##### Working data #####

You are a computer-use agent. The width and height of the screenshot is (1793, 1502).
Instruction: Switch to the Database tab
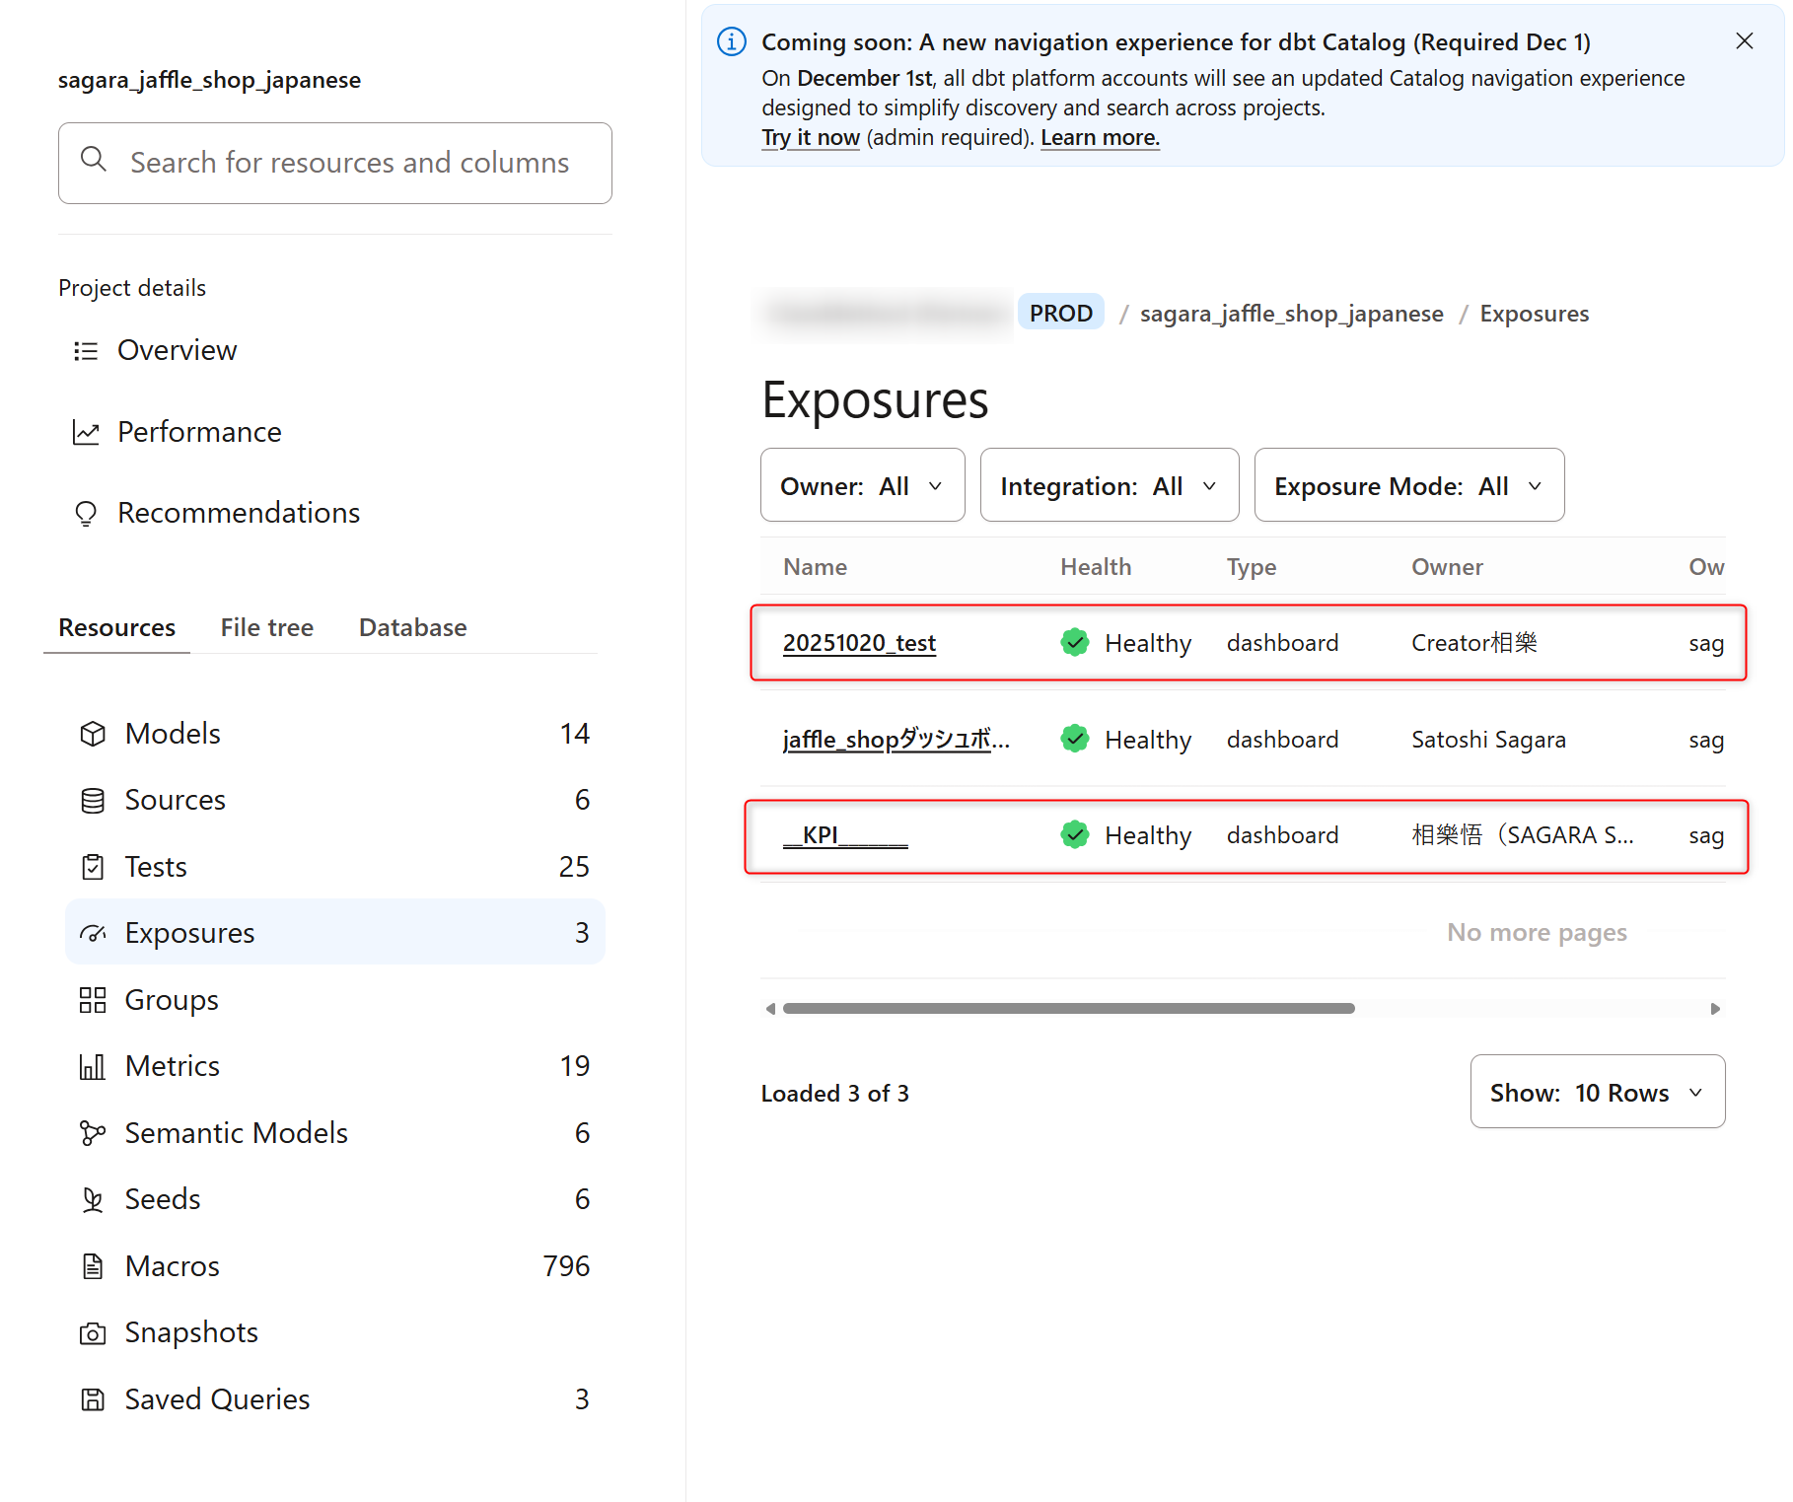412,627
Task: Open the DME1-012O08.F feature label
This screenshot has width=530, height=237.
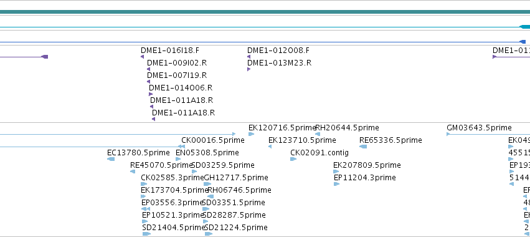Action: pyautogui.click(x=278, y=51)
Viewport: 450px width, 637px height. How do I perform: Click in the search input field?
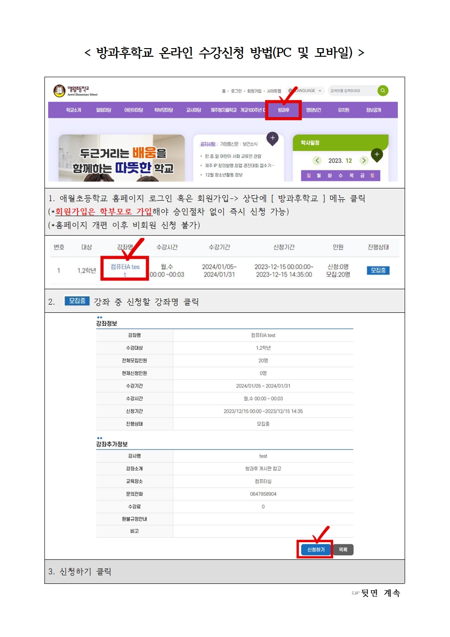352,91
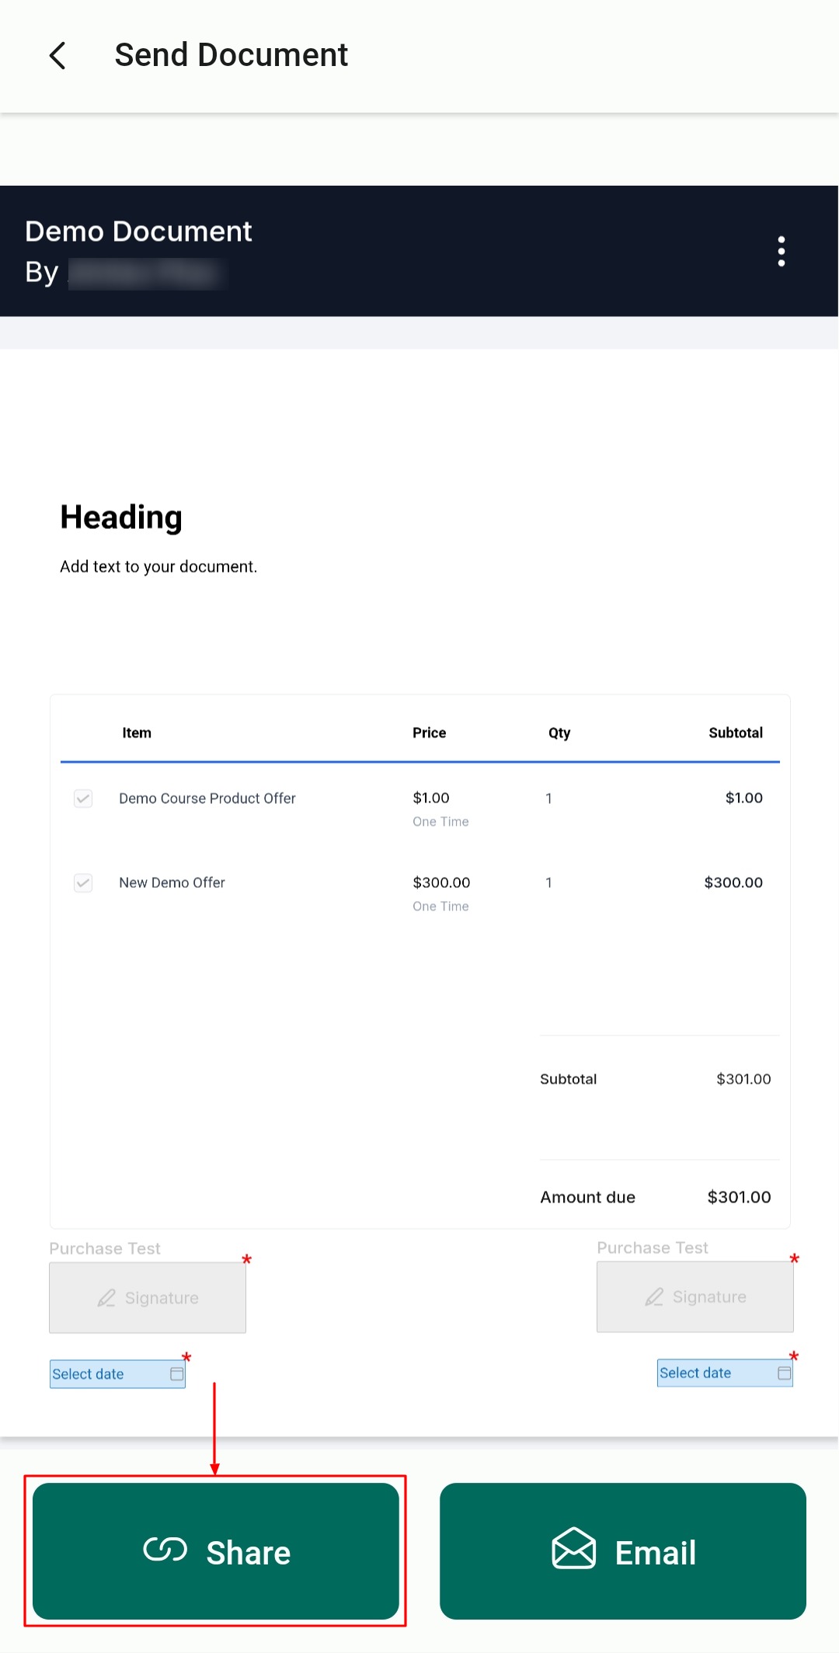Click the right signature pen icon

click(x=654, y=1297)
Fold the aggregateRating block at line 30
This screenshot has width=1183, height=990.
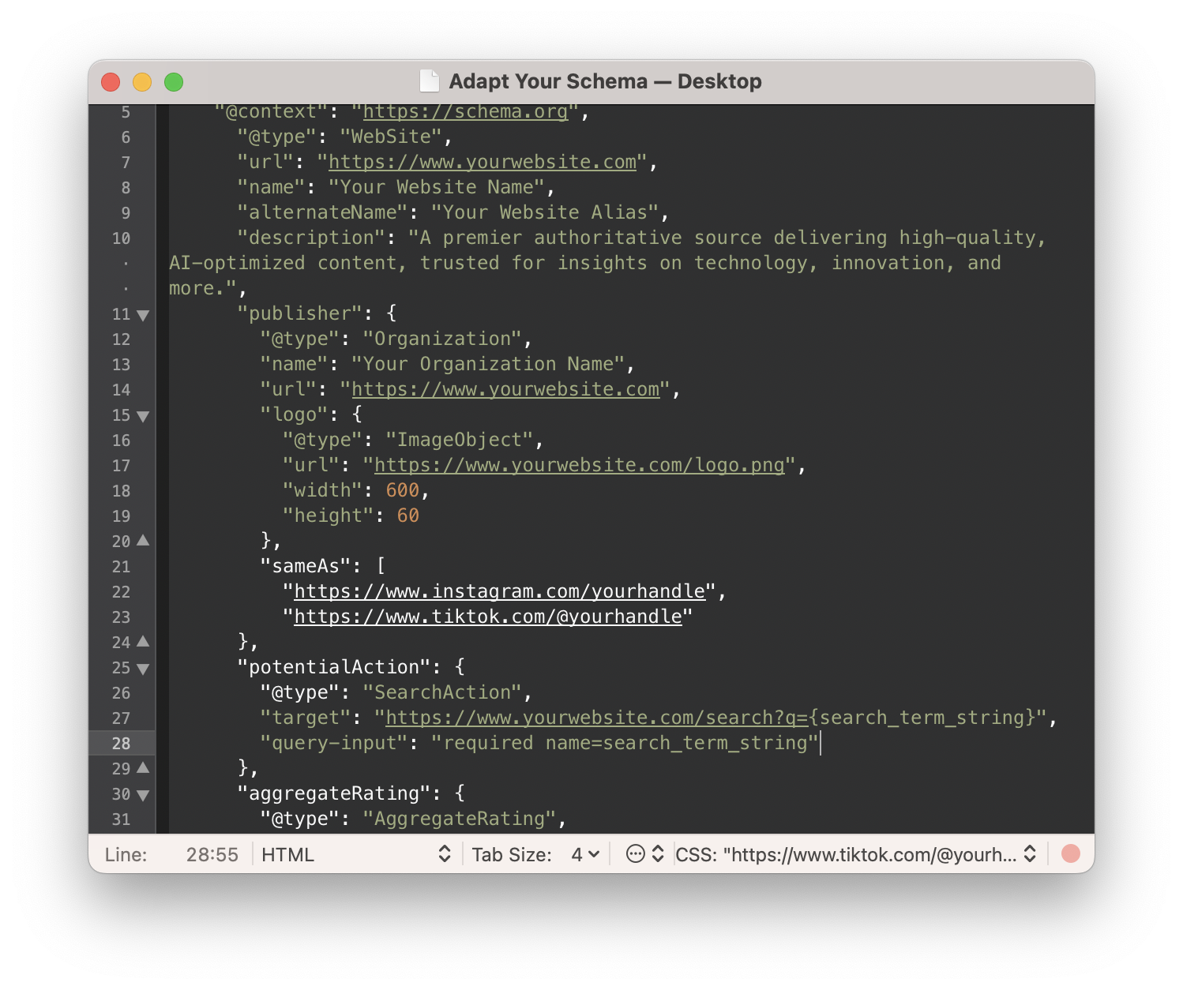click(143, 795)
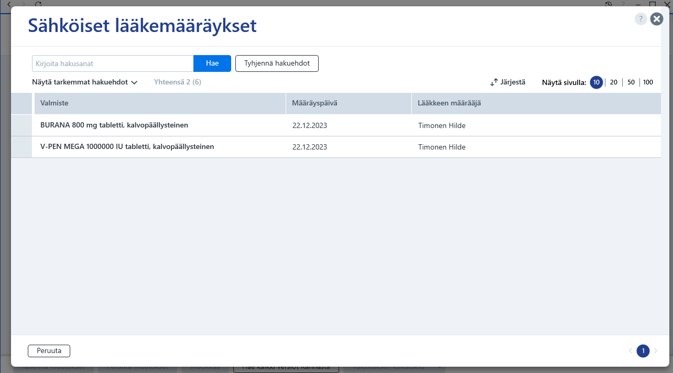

#####

Task goal: Print out all the material above exactly as it appears, omitting the images.

Expected answer:
You are a computer-use agent. The width and height of the screenshot is (1793, 1502).
Instruction: Switch to the Database tab
412,627
Task: Open the DME1-012O08.F feature label
This screenshot has width=530, height=237.
Action: pyautogui.click(x=278, y=51)
Viewport: 450px width, 637px height. How do I perform: Click in the search input field?
352,91
Click the right signature pen icon

click(x=654, y=1297)
Fold the aggregateRating block at line 30
This screenshot has width=1183, height=990.
click(143, 795)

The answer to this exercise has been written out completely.